La vida es un viaje corto, y como empresarios debemos lograr coordinar nuestro ciclo de vida personal con el ciclo de vida de la empresa.
Recientemente tuve la oportunidad de visitar en Bilbao el NIC (Nagusi Intelligence Center), la apuesta estratégica de la Diputación Foral de Bizkaia en España, para impulsar la actividad económica en torno al envejecimiento, la salud, y los cuidados de larga duración.
En dicha reunión nos señalaban que es a partir de los cincuenta años de edad que eres considerado persona mayor, parecería una edad muy temprana para ello, sin embargo, nos explicaban que es precisamente a los cincuenta años que la personas debemos empezar a planear la vejez.
En el ámbito empresarial esta regla aplica también, desde esa edad debemos iniciar ciertas estrategias e iniciativas para tener una vejez exitosa y lograr que la empresa no envejezca y eventualmente fallezca como es regla de vida de toda persona.
Uno de los retos más fuertes es empezar a diluirte en la empresa, es decir lograr gradualmente delegar tus actividades a una o varias personas, y para ello es necesario empezar a escuchar más y a hablar menos, dejar que los talentos en la empresa brillen, y tú observes más y actúes menos.
A continuación te presento algunas iniciativas para planear el atardecer y anochecer de nuestra vida empresarial:
* Asegúrate de contar con un seguro de gastos médicos mayores y seguridad social.

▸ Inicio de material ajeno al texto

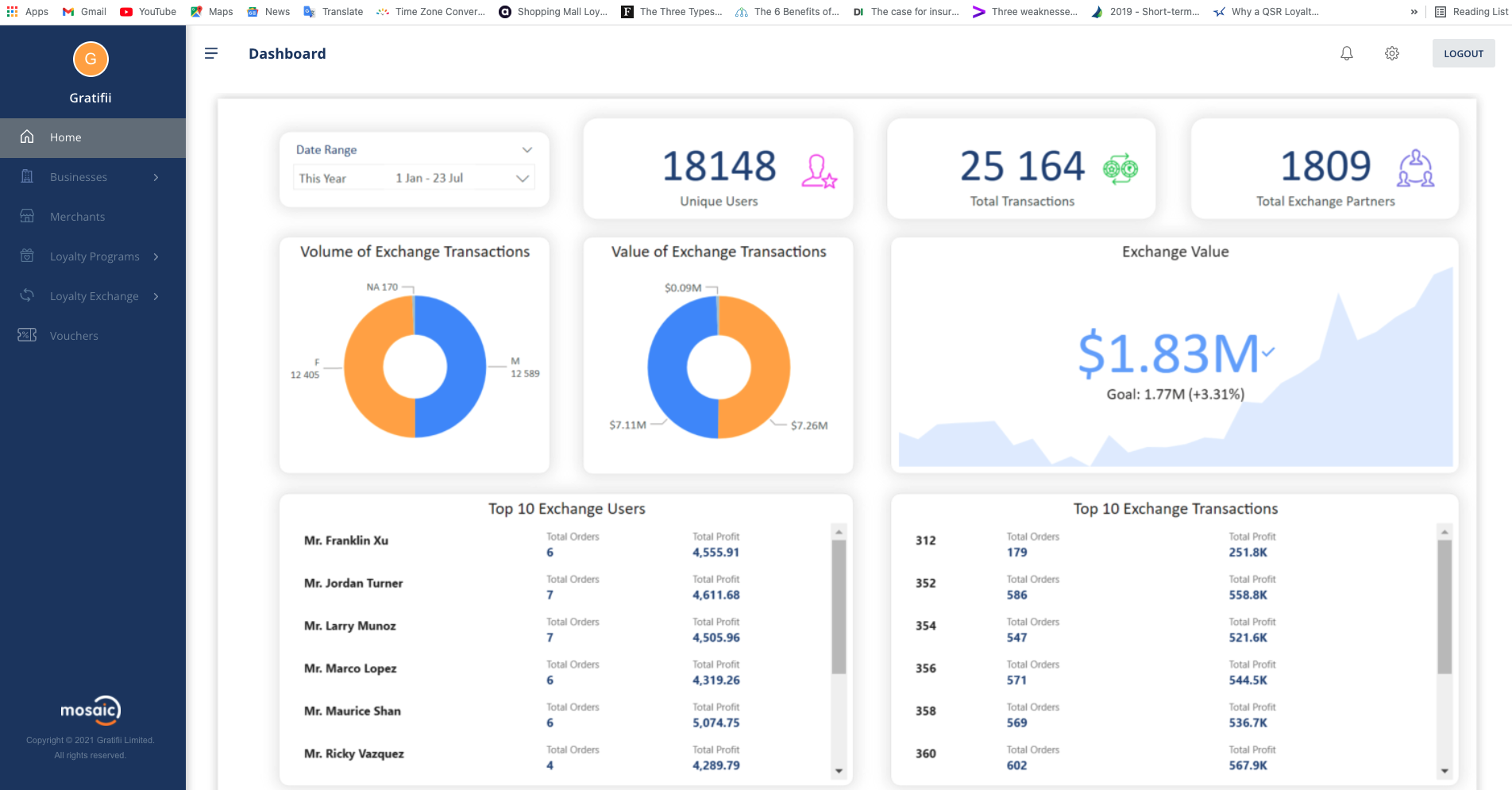This screenshot has width=1512, height=790.
Task: Click the green Total Transactions icon
Action: [x=1121, y=168]
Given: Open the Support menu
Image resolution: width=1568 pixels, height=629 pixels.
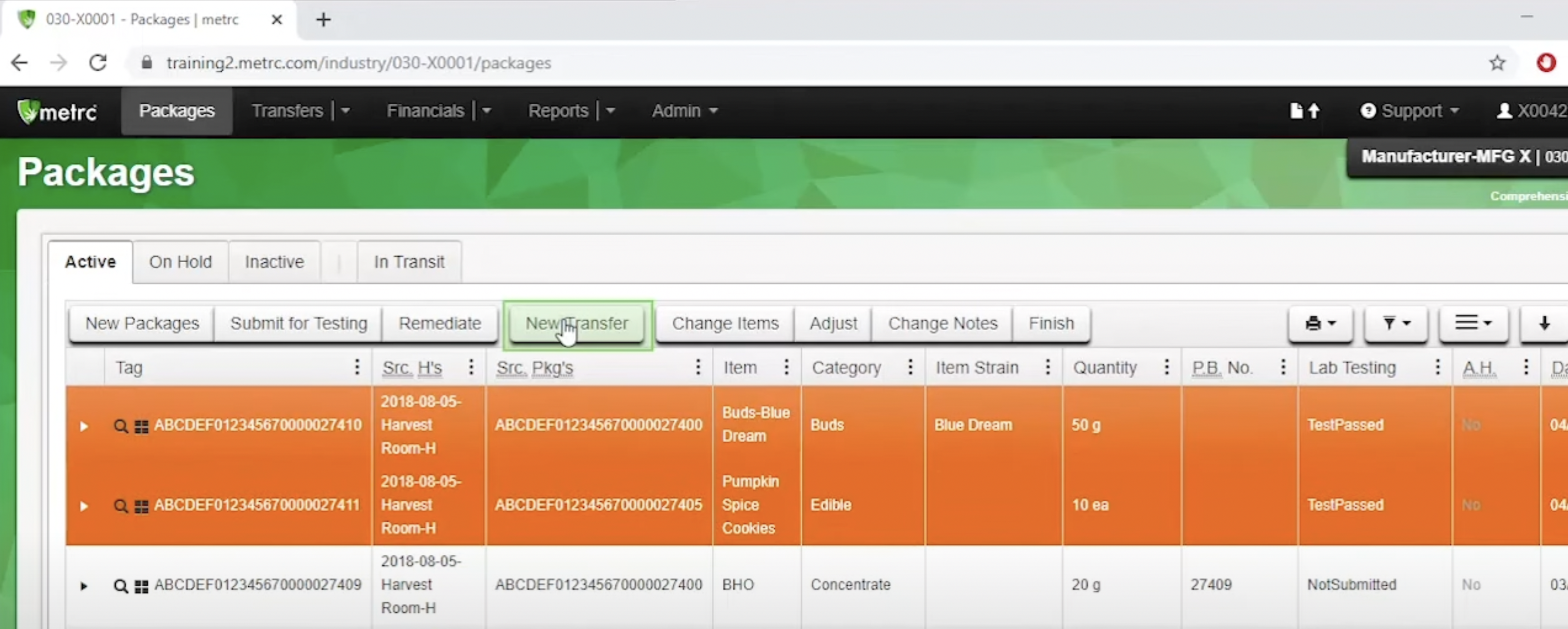Looking at the screenshot, I should click(1410, 111).
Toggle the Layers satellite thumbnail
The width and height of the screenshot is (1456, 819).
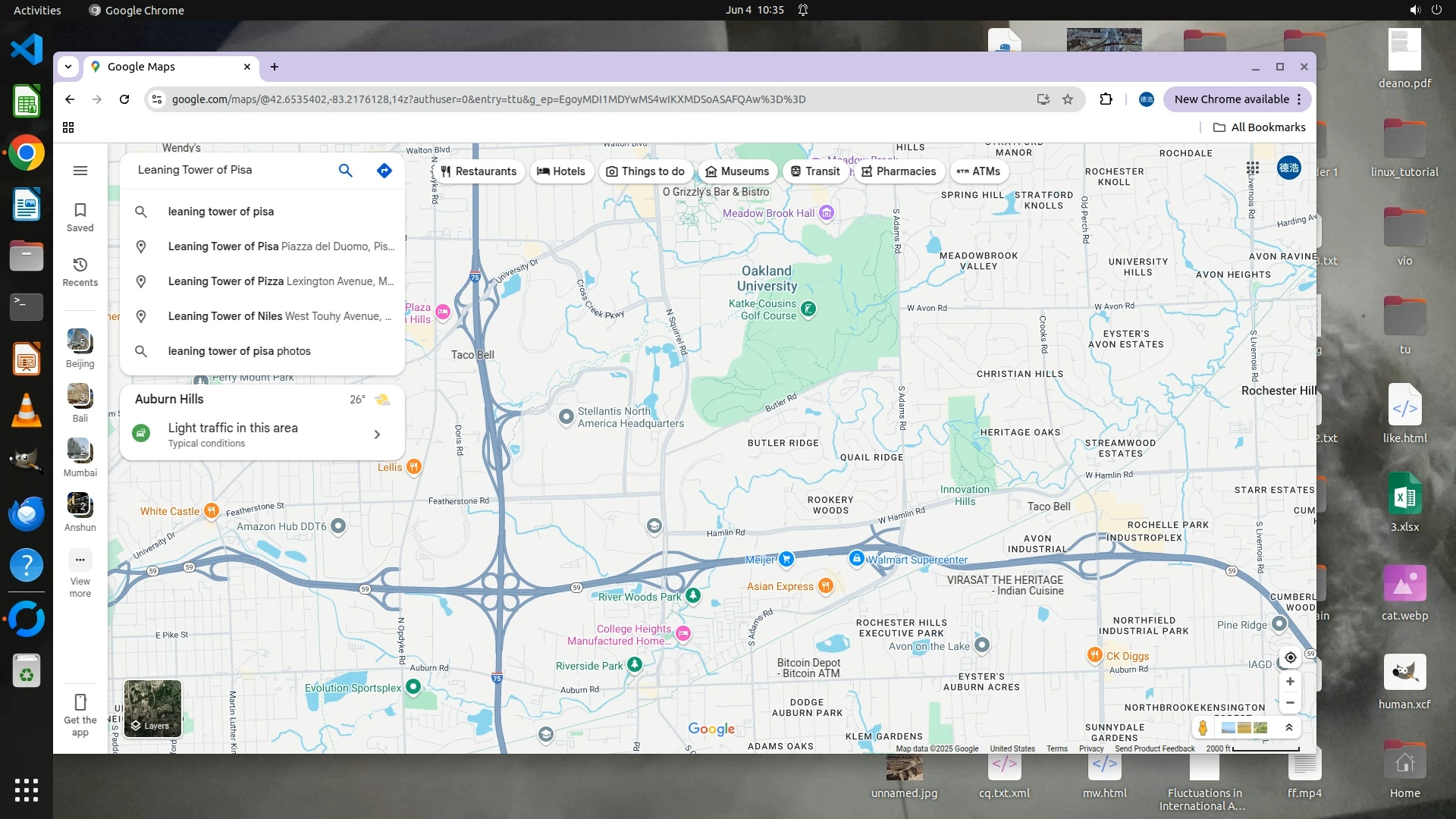click(152, 708)
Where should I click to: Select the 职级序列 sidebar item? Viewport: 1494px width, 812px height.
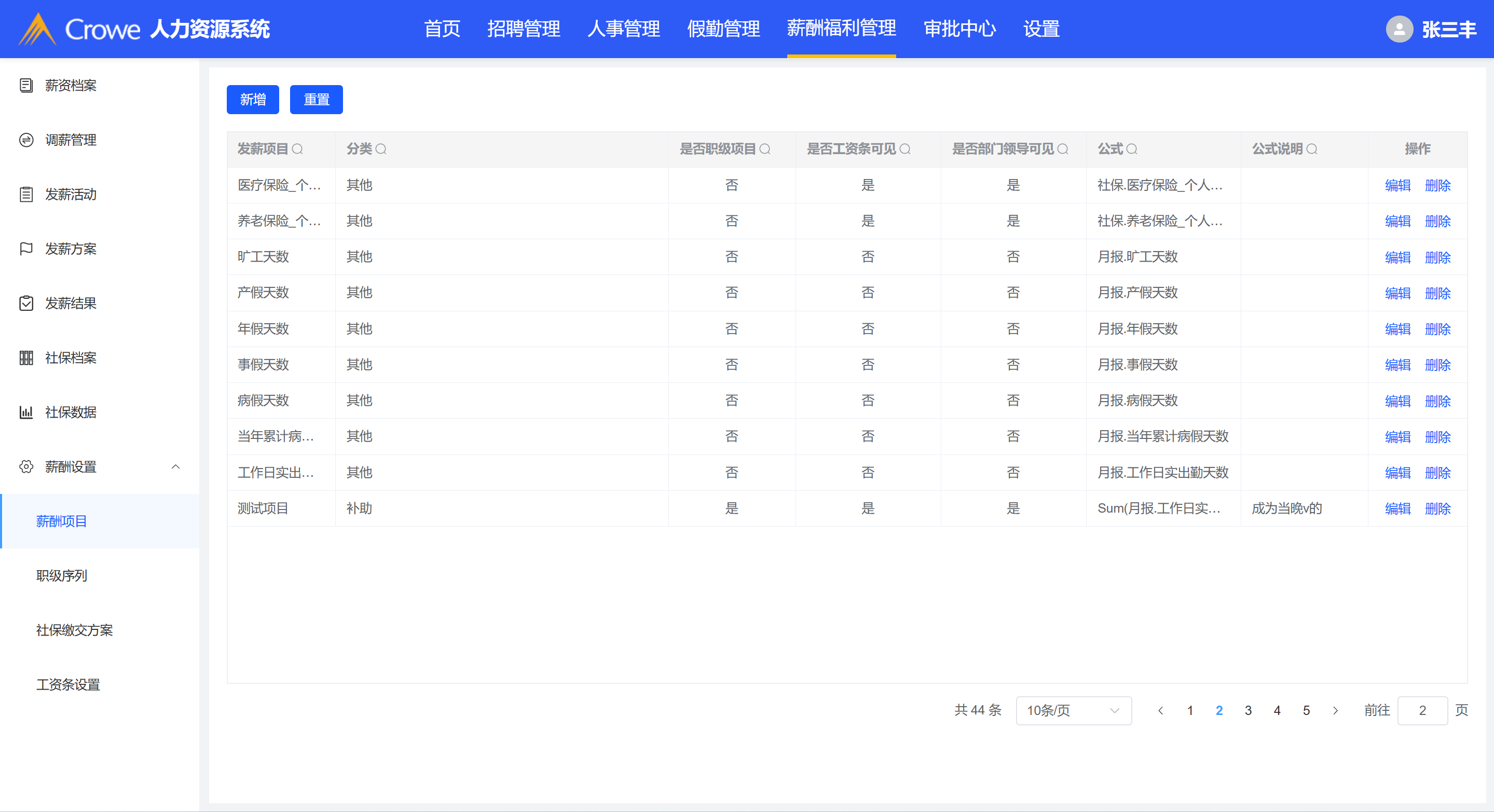pyautogui.click(x=61, y=576)
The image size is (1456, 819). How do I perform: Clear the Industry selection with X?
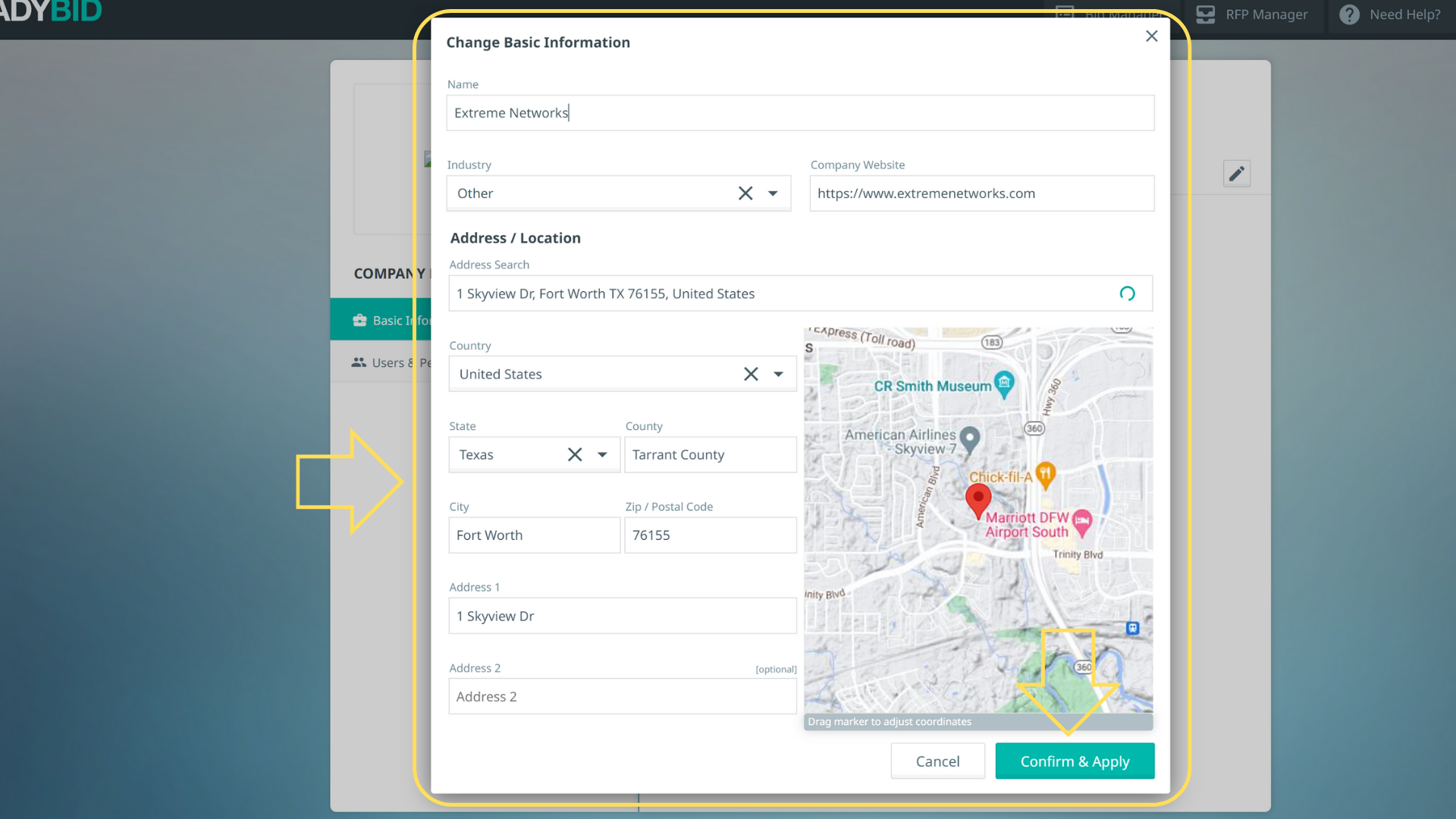point(745,193)
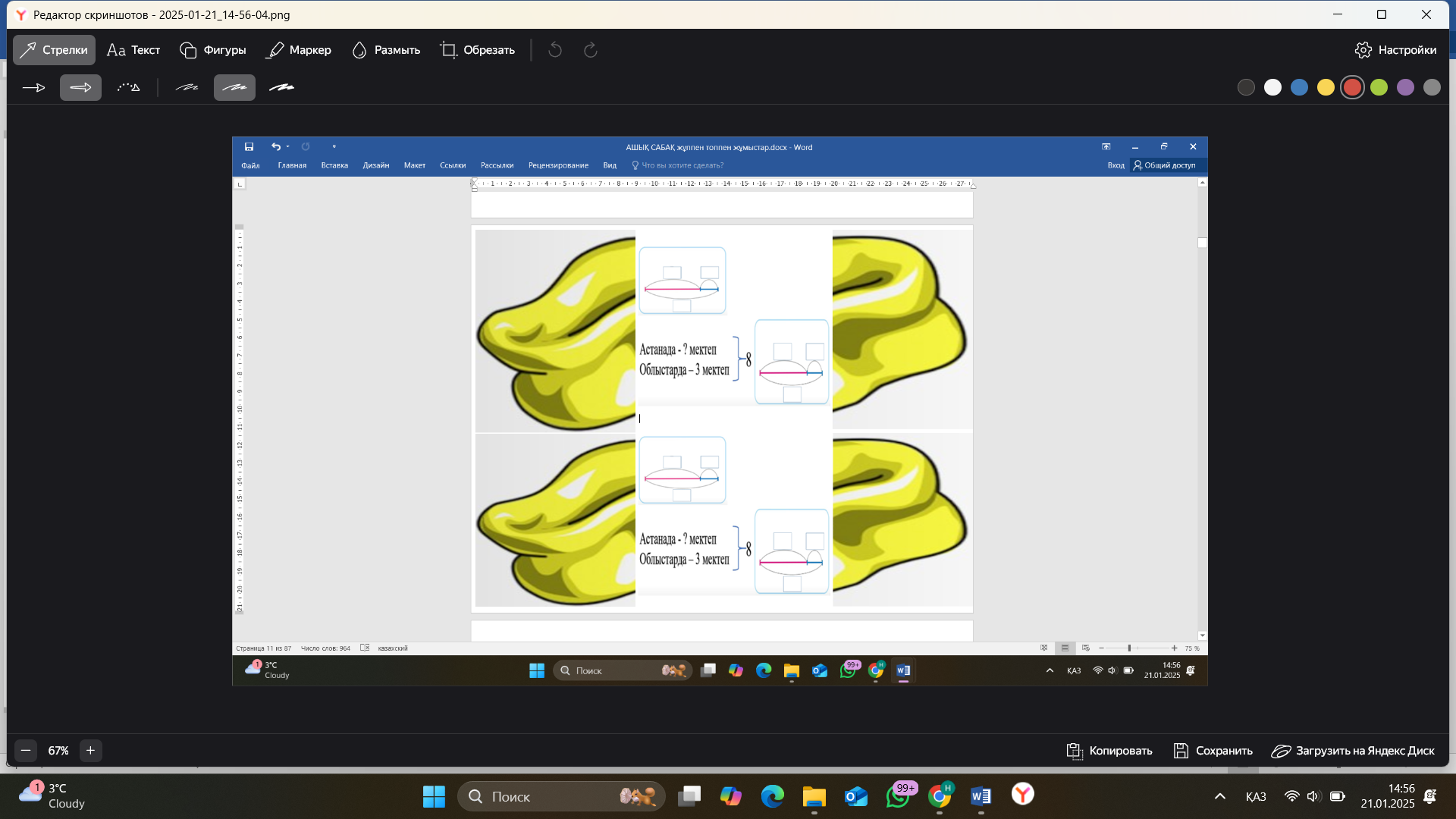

* Cuenta con un plan para tener libertad financiera en la vejez.
* Realízate exámenes médicos anuales .
* Haz ejercicio de bajo impacto.
* Cuida tu salud, peso, y alimentación.
* Duerme ocho horas al día.
* Inicia adaptaciones en casa para hacerla un lugar seguro para la movilidad.
* Diviértete más y estrésate menos.
* Planifica la sucesión.
* Realiza el protocolo familiar.
* Ordena y actualiza la documentación personal y de la empresa.
* Considera sin tu intervención, la planeación de la empresa a largo plazo.
El envejecer es regla de vida, no intentemos frenarla, por el contrario que fluya exitosamente y con vitalidad.
La empresa merece que seamos aliados suyos, y no una carga en nuestra vejez.